Beginne bei der Zeile mit „Screen dimensions: 663x429“ und höre erst mit dem Ende der Einträge auf. Gib diese Zeilen einschließlich der ersten als JSON-Liste von Strings wieder, eine pro Zeile und ohne Leerzeilen, und lass die Bilder weg.
--------------------------------
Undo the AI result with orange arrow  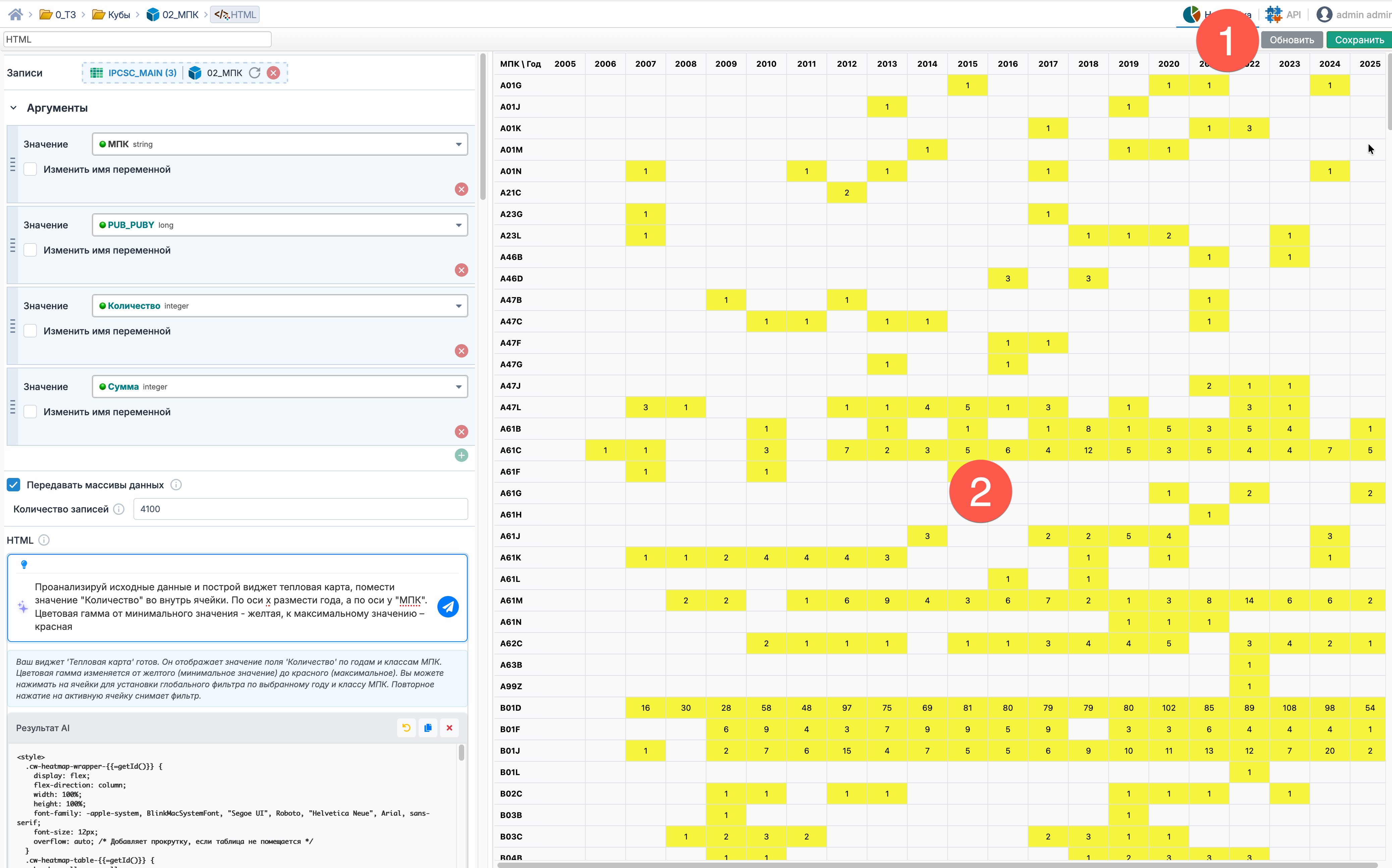click(x=407, y=728)
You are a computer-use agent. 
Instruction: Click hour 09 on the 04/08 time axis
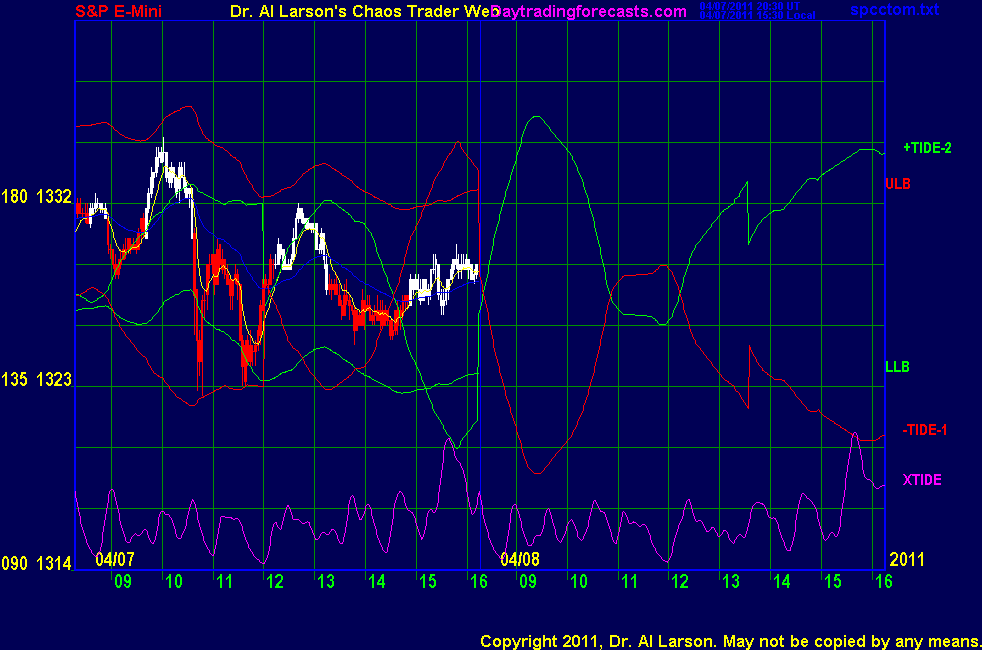click(527, 581)
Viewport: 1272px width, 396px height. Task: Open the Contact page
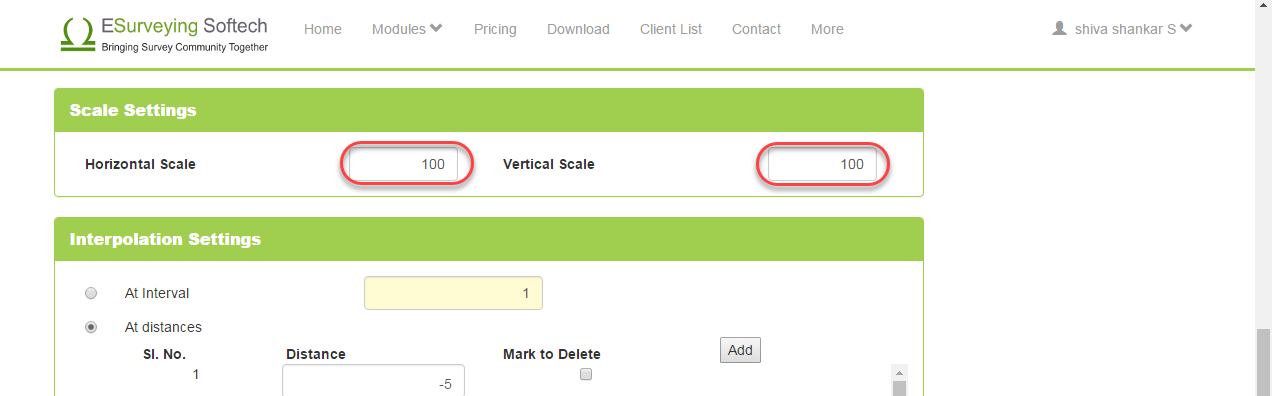tap(756, 29)
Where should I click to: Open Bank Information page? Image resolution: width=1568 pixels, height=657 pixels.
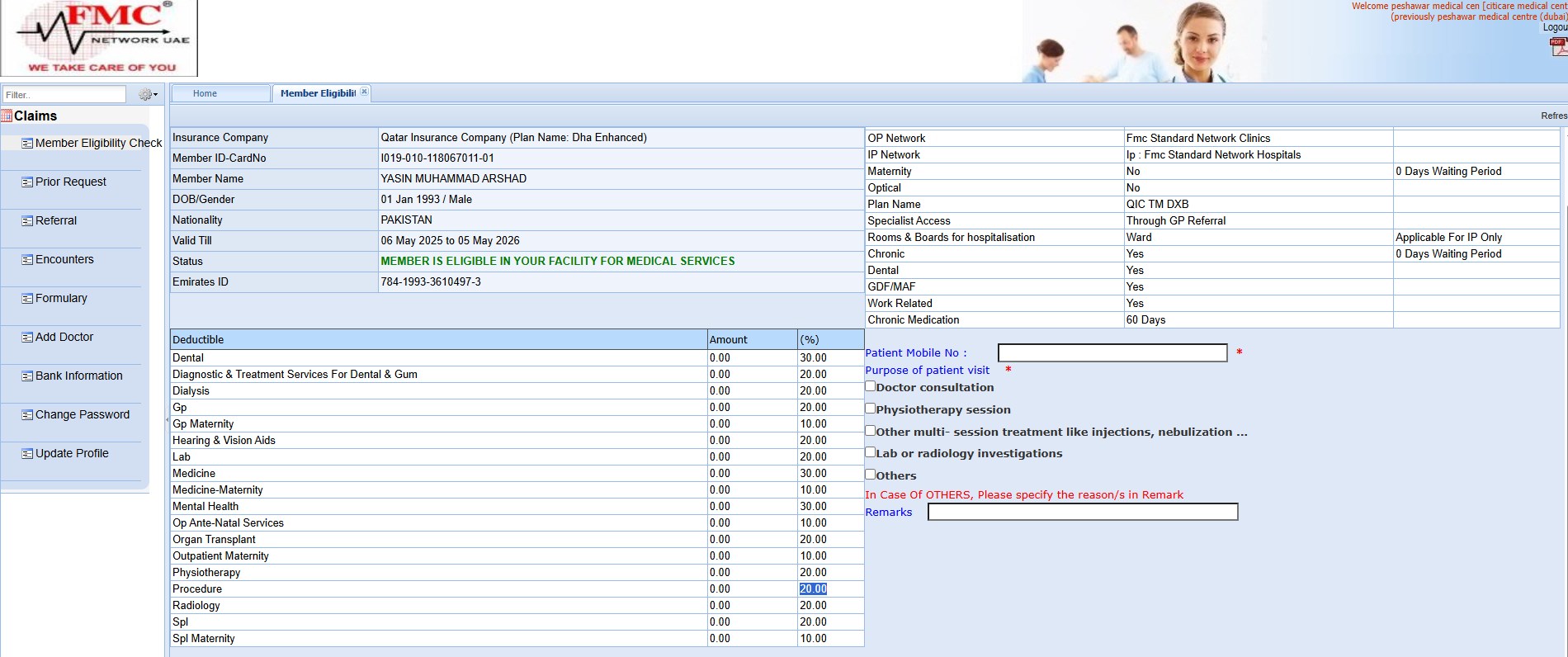coord(78,376)
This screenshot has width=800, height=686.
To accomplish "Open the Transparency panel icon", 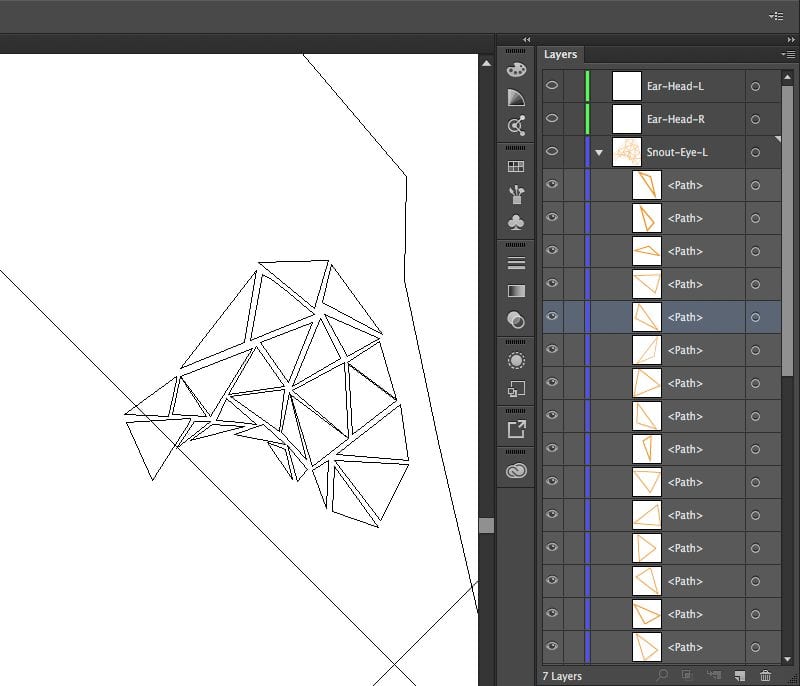I will pyautogui.click(x=516, y=320).
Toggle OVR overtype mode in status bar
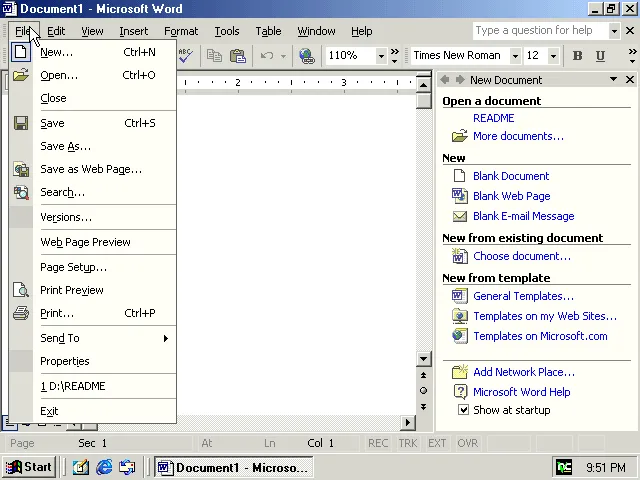The image size is (640, 480). [x=467, y=443]
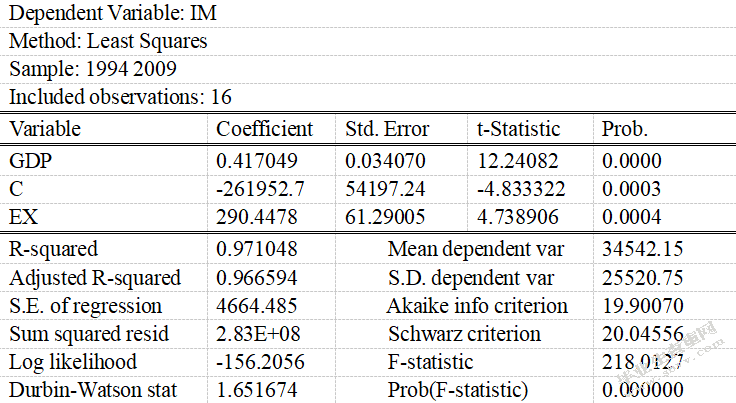This screenshot has height=403, width=736.
Task: Select Included observations: 16 line
Action: [x=120, y=97]
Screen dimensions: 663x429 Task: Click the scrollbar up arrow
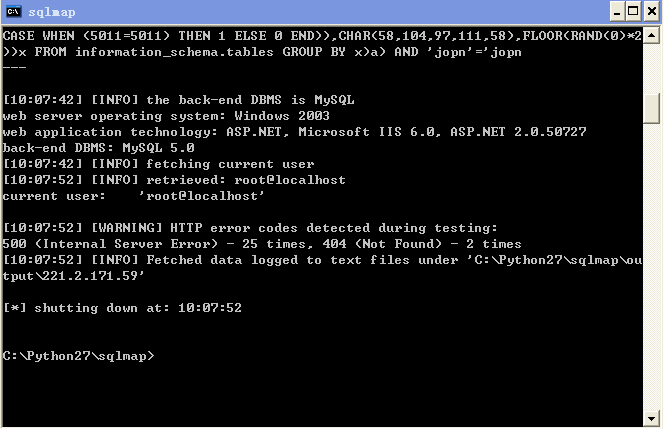tap(652, 35)
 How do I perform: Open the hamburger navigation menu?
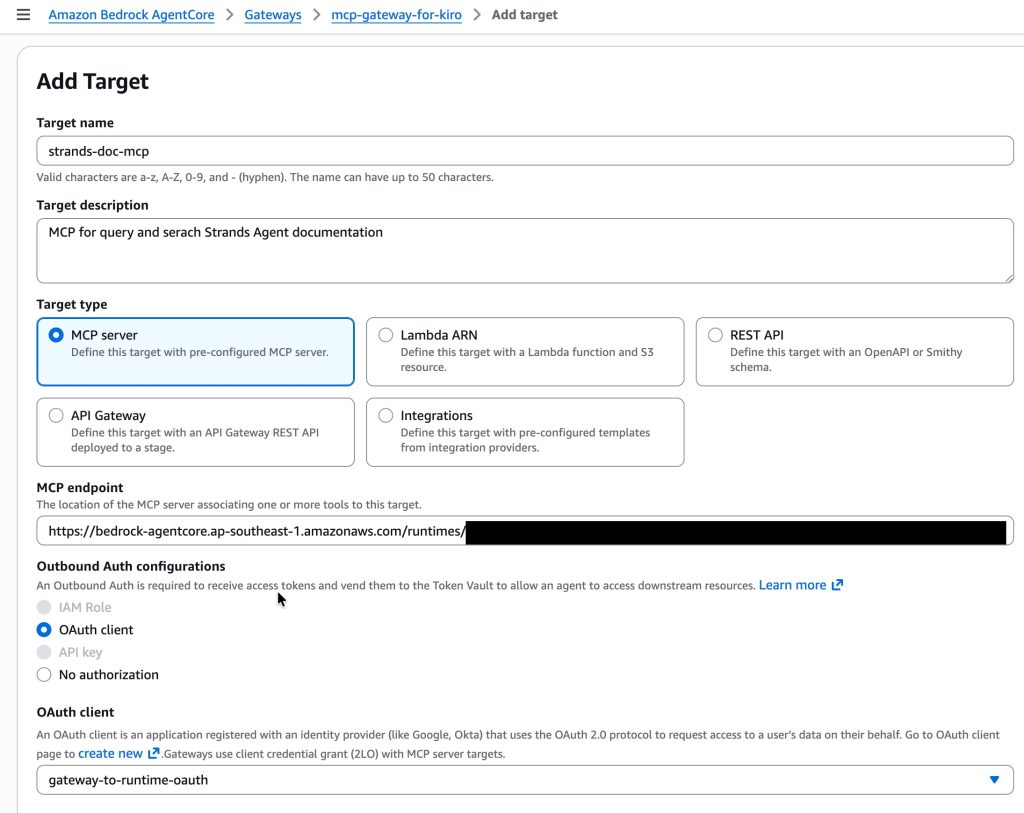click(x=24, y=15)
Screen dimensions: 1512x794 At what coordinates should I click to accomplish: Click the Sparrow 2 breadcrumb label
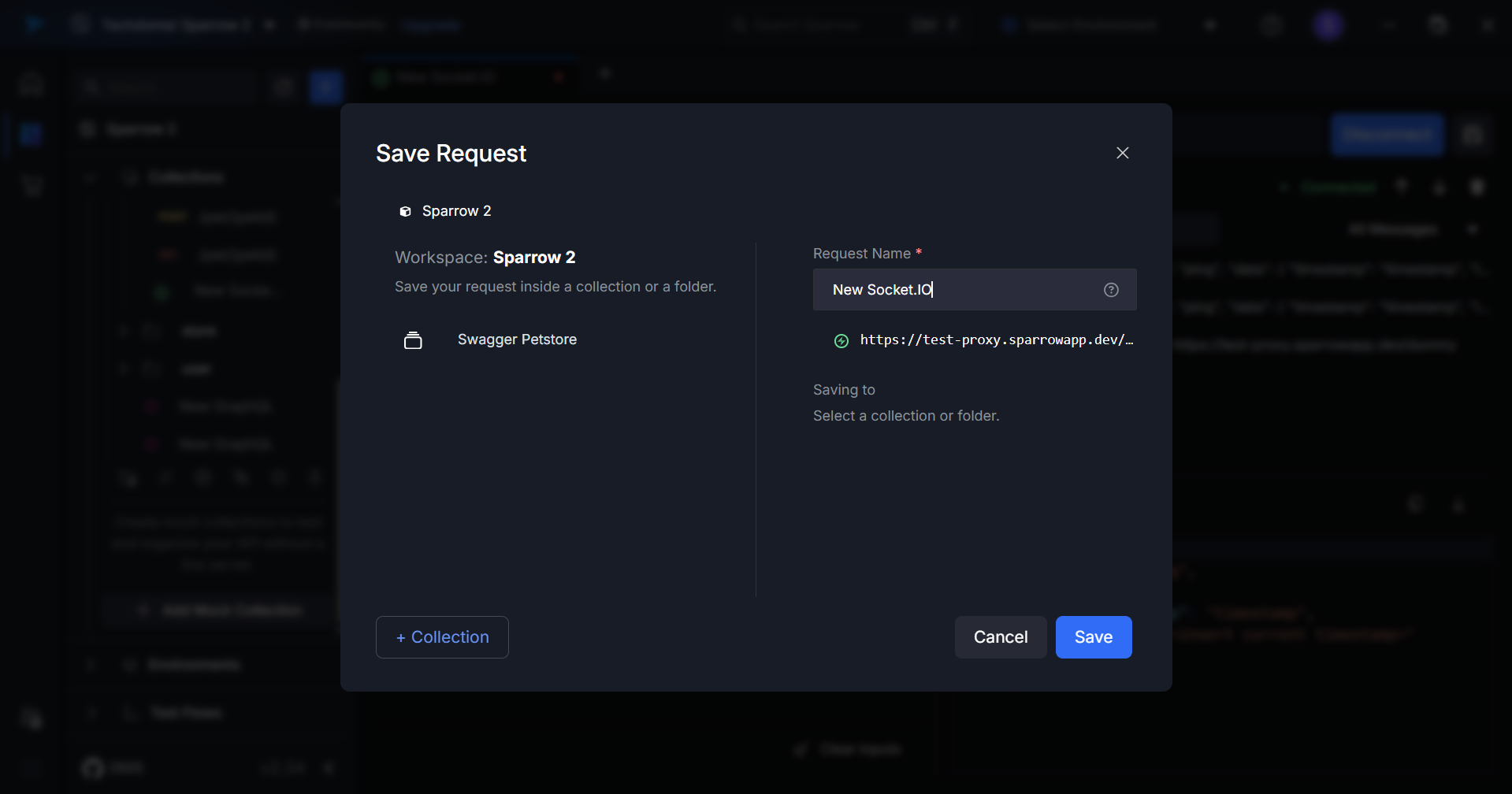[x=456, y=211]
--------------------------------
Ergebnis der Aufgabe:
[
  "Screen dimensions: 663x429 Task: Click the scrollbar up arrow",
  "tap(652, 35)",
  " How do I perform: Open the hamburger navigation menu?",
  "click(x=24, y=15)",
  "Screen dimensions: 1512x794 At what coordinates should I click to accomplish: Click the Sparrow 2 breadcrumb label",
  "[x=456, y=211]"
]